▶ [Your objective]
Your answer should hold only the lines from the one with "You are a GUI" through the end of the records, repeated exactly and minus any pictures.

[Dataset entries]

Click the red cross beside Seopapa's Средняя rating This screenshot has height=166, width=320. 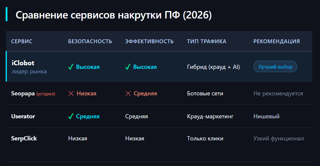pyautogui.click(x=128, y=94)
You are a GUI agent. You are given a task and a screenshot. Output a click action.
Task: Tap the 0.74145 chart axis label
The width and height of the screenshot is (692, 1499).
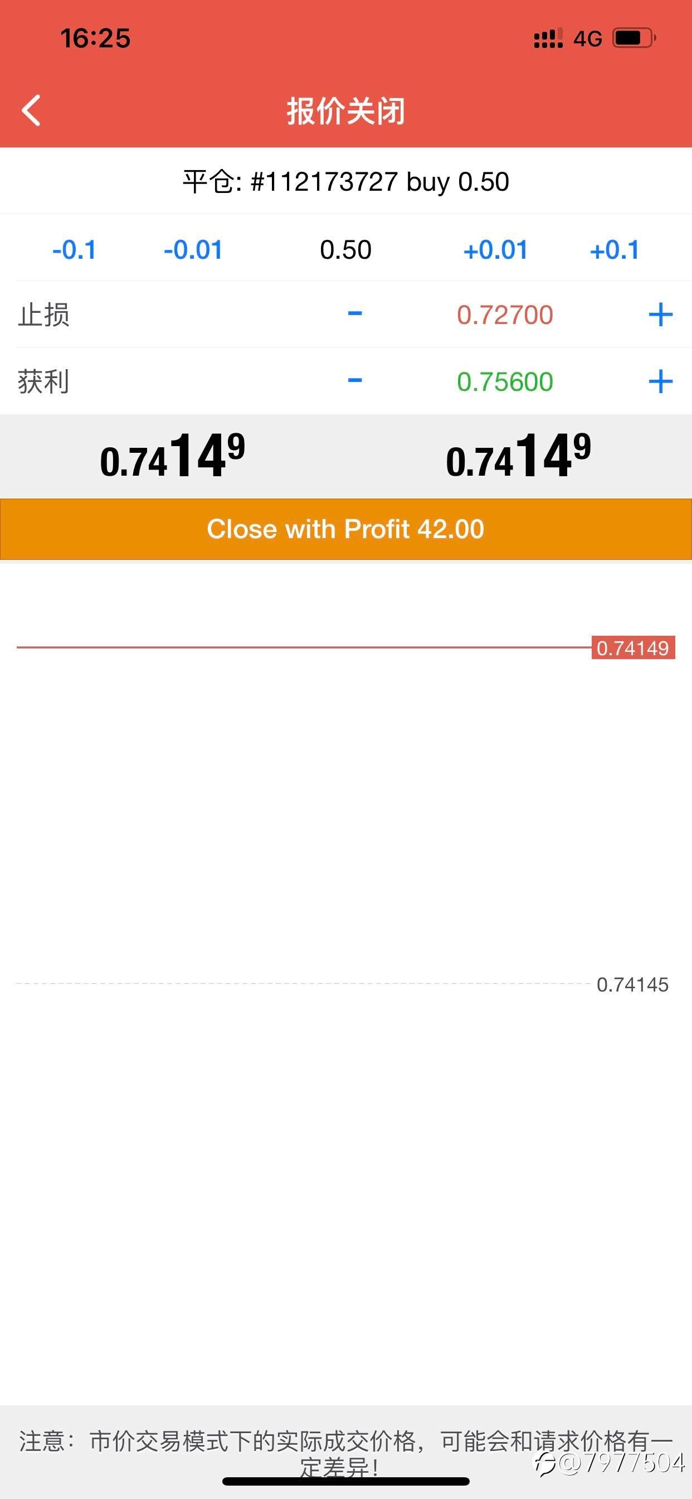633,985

▶ [Exercise result]
You are a GUI agent. You are given a task and a screenshot. Output a click action.
Task: Tap the 0.74145 chart axis label
The width and height of the screenshot is (692, 1499).
633,985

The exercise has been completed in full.